Task goal: This task requires every entry to be set down again exactly.

====== Data to process ======

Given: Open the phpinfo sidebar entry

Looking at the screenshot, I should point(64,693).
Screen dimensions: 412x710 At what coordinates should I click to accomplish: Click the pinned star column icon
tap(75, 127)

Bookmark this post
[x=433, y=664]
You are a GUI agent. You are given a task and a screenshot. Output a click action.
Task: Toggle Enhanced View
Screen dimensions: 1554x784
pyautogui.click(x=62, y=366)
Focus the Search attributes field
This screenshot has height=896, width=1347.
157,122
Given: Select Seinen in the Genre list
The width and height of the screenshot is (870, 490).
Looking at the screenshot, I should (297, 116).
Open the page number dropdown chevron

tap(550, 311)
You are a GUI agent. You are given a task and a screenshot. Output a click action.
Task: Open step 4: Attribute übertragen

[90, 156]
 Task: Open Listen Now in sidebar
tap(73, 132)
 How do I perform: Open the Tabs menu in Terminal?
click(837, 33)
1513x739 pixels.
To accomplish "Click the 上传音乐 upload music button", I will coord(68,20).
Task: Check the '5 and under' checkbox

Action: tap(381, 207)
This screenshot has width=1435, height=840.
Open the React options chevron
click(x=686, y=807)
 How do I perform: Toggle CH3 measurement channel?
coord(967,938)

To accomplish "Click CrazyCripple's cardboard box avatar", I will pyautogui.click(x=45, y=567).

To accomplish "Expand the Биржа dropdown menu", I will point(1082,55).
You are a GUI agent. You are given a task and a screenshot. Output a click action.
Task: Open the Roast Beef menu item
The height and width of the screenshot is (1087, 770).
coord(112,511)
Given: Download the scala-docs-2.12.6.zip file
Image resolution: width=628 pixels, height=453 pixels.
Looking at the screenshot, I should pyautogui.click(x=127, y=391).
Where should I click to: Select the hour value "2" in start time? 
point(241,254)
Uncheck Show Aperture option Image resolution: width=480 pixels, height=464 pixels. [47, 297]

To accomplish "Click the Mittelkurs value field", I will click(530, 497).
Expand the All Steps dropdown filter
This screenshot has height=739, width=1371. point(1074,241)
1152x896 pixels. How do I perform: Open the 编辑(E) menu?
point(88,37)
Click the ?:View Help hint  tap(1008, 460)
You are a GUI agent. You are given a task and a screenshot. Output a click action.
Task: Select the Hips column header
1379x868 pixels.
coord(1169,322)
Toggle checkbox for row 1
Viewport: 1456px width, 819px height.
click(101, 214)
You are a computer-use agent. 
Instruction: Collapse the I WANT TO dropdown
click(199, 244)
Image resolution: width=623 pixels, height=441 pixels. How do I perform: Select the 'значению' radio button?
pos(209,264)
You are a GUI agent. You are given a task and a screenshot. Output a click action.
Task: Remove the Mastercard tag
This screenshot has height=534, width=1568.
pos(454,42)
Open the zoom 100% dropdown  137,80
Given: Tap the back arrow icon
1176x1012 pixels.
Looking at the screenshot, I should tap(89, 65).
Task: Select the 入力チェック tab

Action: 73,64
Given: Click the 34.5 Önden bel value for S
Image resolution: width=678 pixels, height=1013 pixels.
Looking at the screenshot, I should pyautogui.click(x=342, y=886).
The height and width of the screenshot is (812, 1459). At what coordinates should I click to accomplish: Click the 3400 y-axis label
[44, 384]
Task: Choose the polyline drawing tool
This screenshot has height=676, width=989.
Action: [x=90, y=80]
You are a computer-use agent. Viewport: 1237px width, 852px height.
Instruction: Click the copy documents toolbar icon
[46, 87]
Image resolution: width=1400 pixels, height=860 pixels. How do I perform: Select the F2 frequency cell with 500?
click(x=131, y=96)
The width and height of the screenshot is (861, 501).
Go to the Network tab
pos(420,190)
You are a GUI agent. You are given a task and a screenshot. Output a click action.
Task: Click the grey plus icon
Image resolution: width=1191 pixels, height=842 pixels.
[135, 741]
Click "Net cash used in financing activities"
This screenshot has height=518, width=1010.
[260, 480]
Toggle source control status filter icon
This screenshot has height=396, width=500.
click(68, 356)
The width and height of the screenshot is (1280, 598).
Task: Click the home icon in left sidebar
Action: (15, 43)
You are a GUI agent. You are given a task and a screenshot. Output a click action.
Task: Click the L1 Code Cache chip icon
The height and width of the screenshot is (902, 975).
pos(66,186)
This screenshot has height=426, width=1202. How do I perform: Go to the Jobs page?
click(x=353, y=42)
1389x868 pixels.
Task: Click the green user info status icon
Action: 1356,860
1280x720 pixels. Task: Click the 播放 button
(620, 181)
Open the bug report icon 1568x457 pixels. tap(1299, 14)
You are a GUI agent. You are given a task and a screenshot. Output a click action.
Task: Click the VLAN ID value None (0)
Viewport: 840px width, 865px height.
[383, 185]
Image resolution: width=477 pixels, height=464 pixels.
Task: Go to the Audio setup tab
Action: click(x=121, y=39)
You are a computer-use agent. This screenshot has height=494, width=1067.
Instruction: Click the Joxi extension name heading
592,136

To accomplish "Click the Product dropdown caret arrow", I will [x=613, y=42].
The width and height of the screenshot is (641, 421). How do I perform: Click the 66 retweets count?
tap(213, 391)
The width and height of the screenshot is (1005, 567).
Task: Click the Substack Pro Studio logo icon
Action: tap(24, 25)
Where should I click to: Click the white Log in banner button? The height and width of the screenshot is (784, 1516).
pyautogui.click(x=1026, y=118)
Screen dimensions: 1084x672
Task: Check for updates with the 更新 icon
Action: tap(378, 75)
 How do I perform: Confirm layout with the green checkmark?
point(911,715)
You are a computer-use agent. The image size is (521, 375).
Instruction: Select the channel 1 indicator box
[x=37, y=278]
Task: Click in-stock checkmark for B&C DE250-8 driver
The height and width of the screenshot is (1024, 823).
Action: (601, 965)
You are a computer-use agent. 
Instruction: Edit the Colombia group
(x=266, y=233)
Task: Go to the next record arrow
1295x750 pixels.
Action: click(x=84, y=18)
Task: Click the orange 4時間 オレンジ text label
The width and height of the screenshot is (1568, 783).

======

Task output:
Given: Open the phpinfo sidebar entry

Looking at the screenshot, I should point(64,693).
Screen dimensions: 412x710 At what coordinates should I click to accomplish: Click the pinned star column icon
tap(75, 127)

Bookmark this post
[x=433, y=664]
You are a GUI agent. You are given a task and a screenshot. Output a click action.
Task: Toggle Enhanced View
Screen dimensions: 1554x784
pyautogui.click(x=62, y=366)
Focus the Search attributes field
This screenshot has height=896, width=1347.
157,122
Given: Select Seinen in the Genre list
The width and height of the screenshot is (870, 490).
Looking at the screenshot, I should (297, 116).
Open the page number dropdown chevron

tap(550, 311)
You are a GUI agent. You are given a task and a screenshot. Output a click action.
Task: Open step 4: Attribute übertragen

[90, 156]
 Task: Open Listen Now in sidebar
tap(73, 132)
 How do I perform: Open the Tabs menu in Terminal?
click(837, 33)
1513x739 pixels.
To accomplish "Click the 上传音乐 upload music button", I will coord(68,20).
Task: Check the '5 and under' checkbox

Action: tap(381, 207)
This screenshot has width=1435, height=840.
Open the React options chevron
click(x=686, y=807)
 How do I perform: Toggle CH3 measurement channel?
coord(967,938)

To accomplish "Click CrazyCripple's cardboard box avatar", I will pyautogui.click(x=45, y=567).

To accomplish "Expand the Биржа dropdown menu", I will point(1082,55).
You are a GUI agent. You are given a task and a screenshot. Output a click action.
Task: Open the Roast Beef menu item
The height and width of the screenshot is (1087, 770).
coord(112,511)
Given: Download the scala-docs-2.12.6.zip file
Image resolution: width=628 pixels, height=453 pixels.
Looking at the screenshot, I should pyautogui.click(x=127, y=391).
Where should I click to: Select the hour value "2" in start time? 
point(241,254)
Uncheck Show Aperture option Image resolution: width=480 pixels, height=464 pixels. [47, 297]

To accomplish "Click the Mittelkurs value field", I will click(530, 497).
Expand the All Steps dropdown filter
This screenshot has height=739, width=1371. point(1074,241)
1152x896 pixels. How do I perform: Open the 编辑(E) menu?
point(88,37)
Click the ?:View Help hint  tap(1008, 460)
You are a GUI agent. You are given a task and a screenshot. Output a click action.
Task: Select the Hips column header
1379x868 pixels.
coord(1169,322)
Toggle checkbox for row 1
Viewport: 1456px width, 819px height.
click(101, 214)
You are a computer-use agent. 
Instruction: Collapse the I WANT TO dropdown
click(199, 244)
Image resolution: width=623 pixels, height=441 pixels. How do I perform: Select the 'значению' radio button?
pos(209,264)
You are a GUI agent. You are given a task and a screenshot. Output a click action.
Task: Remove the Mastercard tag
This screenshot has height=534, width=1568.
pos(454,42)
Open the zoom 100% dropdown  137,80
Given: Tap the back arrow icon
1176x1012 pixels.
Looking at the screenshot, I should tap(89, 65).
Task: Select the 入力チェック tab

Action: 73,64
Given: Click the 34.5 Önden bel value for S
Image resolution: width=678 pixels, height=1013 pixels.
Looking at the screenshot, I should pyautogui.click(x=342, y=886).
The height and width of the screenshot is (812, 1459). At what coordinates should I click to accomplish: Click the 3400 y-axis label
[44, 384]
Task: Choose the polyline drawing tool
This screenshot has height=676, width=989.
Action: [x=90, y=80]
You are a computer-use agent. Viewport: 1237px width, 852px height.
Instruction: Click the copy documents toolbar icon
[46, 87]
Image resolution: width=1400 pixels, height=860 pixels. How do I perform: Select the F2 frequency cell with 500?
click(x=131, y=96)
The width and height of the screenshot is (861, 501).
Go to the Network tab
pos(420,190)
You are a GUI agent. You are given a task and a screenshot. Output a click action.
Task: Click the grey plus icon
Image resolution: width=1191 pixels, height=842 pixels.
[135, 741]
Click "Net cash used in financing activities"
This screenshot has height=518, width=1010.
[260, 480]
Toggle source control status filter icon
This screenshot has height=396, width=500.
click(68, 356)
The width and height of the screenshot is (1280, 598).
Task: Click the home icon in left sidebar
Action: (15, 43)
You are a GUI agent. You are given a task and a screenshot. Output a click action.
Task: Click the L1 Code Cache chip icon
The height and width of the screenshot is (902, 975).
pos(66,186)
This screenshot has height=426, width=1202. How do I perform: Go to the Jobs page?
click(x=353, y=42)
1389x868 pixels.
Task: Click the green user info status icon
Action: 1356,860
1280x720 pixels. Task: Click the 播放 button
(620, 181)
Open the bug report icon 1568x457 pixels. tap(1299, 14)
You are a GUI agent. You are given a task and a screenshot. Output a click action.
Task: Click the VLAN ID value None (0)
Viewport: 840px width, 865px height.
[383, 185]
Image resolution: width=477 pixels, height=464 pixels.
Task: Go to the Audio setup tab
Action: click(x=121, y=39)
You are a computer-use agent. This screenshot has height=494, width=1067.
Instruction: Click the Joxi extension name heading
592,136

To accomplish "Click the Product dropdown caret arrow", I will [x=613, y=42].
The width and height of the screenshot is (641, 421). How do I perform: Click the 66 retweets count?
tap(213, 391)
The width and height of the screenshot is (1005, 567).
Task: Click the Substack Pro Studio logo icon
Action: tap(24, 25)
Where should I click to: Click the white Log in banner button? The height and width of the screenshot is (784, 1516).
pyautogui.click(x=1026, y=118)
Screen dimensions: 1084x672
Task: Check for updates with the 更新 icon
Action: tap(378, 75)
 How do I perform: Confirm layout with the green checkmark?
point(911,715)
You are a computer-use agent. The image size is (521, 375).
Instruction: Select the channel 1 indicator box
[x=37, y=278]
Task: Click in-stock checkmark for B&C DE250-8 driver
The height and width of the screenshot is (1024, 823).
Action: (601, 965)
You are a computer-use agent. 
Instruction: Edit the Colombia group
(x=266, y=233)
Task: Go to the next record arrow
1295x750 pixels.
Action: click(x=84, y=18)
Task: Click the orange 4時間 オレンジ text label
The width and height of the screenshot is (1568, 783).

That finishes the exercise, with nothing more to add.